Objets qui bougent tous seuls, effets optiques, fils visibles et invisibles, lumière noire, trappes et miroirs, corps morcelés, assistants et manipulateurs dissimulés… Les magiciens et les marionnettistes emploient souvent les mêmes outils mais ne produisent pas le même genre d’illusions : les spectateurs, même quand ils voient les fils qui animent une marionnette, murmurent souvent « c’est magique » comme s’ils voulaient vraiment croire à l’autonomie de l’objet, alors qu’ils s’exclament « y-a-un fil » dès qu’un magicien fait bouger une carte toute seule, même s’ils ne le voient pas. J’ai eu envie de questionner mes amis marionnettistes sur leur rapport à l’illusion et à la croyance.
Mais ce moment où nous partageons nos interrogations et notre savoir n’est pas une conférence, c’est un cabaret. C’est avec nos outils d’artistes que nous débattons. Les arguments sont mis à l’épreuve au cours de numéros poétiques et fantaisistes créés spécialement pour cette soirée : est-ce qu’un animal vivant peut devenir une marionnette ? Est-ce que des vers de terre pourraient, retrouver des cartes choisies et perdues dans un jeu mélangé ? C’est une des expériences de ce cabaret étrange.

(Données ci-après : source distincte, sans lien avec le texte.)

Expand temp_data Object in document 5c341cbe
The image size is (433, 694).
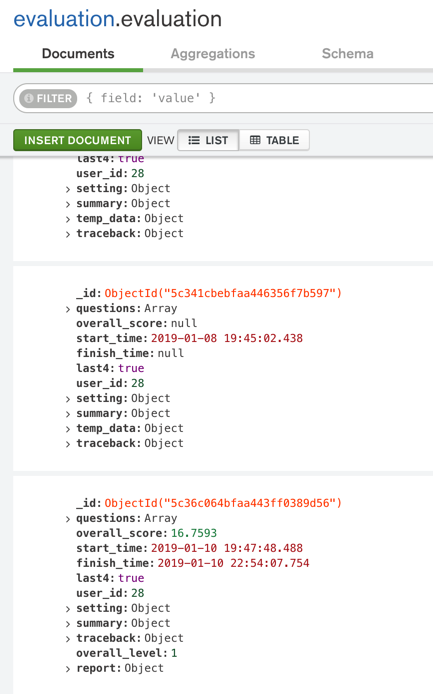coord(68,429)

Est-ce qu’un automate est une marionnette ou une mécanique ? Est-ce que cet automate est magique ? L’esprit de cette soirée est celui du laboratoire expérimental, de l’échange et de la recherche. C’est l’action et la performance qui activent notre pensée et la rendent vivante.
J’ai proposé à deux camarades marionnettistes de venir agiter ces questions avec moi : Brice Berthoud, avec qui j’échange depuis pas mal d’années sur la prestidigitation et ses techniques, et Chloé Cassagnes que j’ai rencontré lors de son accueil en résidence dans le cadre de la saison 3 du Magic WIP à la Villette. Ils viennent chacun avec un numéro de leur répertoire qui résonne avec les thèmes abordés : Je Tue Nous, en alternance avec Tu me Tues des Anges au Plafond, tournent autour de la question du double. L’utilisation savante des miroirs et des ombres nous plonge dans l’illusion. La deuxième pièce de répertoire est Morceaux de la Femme coupée en Deux de Chloé Cassagnes, un « numéro » qui déconstruit ce tour mythique en faisant surgir diverses figures et personnages de l’intérieur de ce corps scié en deux. Ce numéro est extrait du spectacle La Femme coupée en deux que Chloé Cassagnes créera en février 2022 au Studio Théâtre de Stains (93).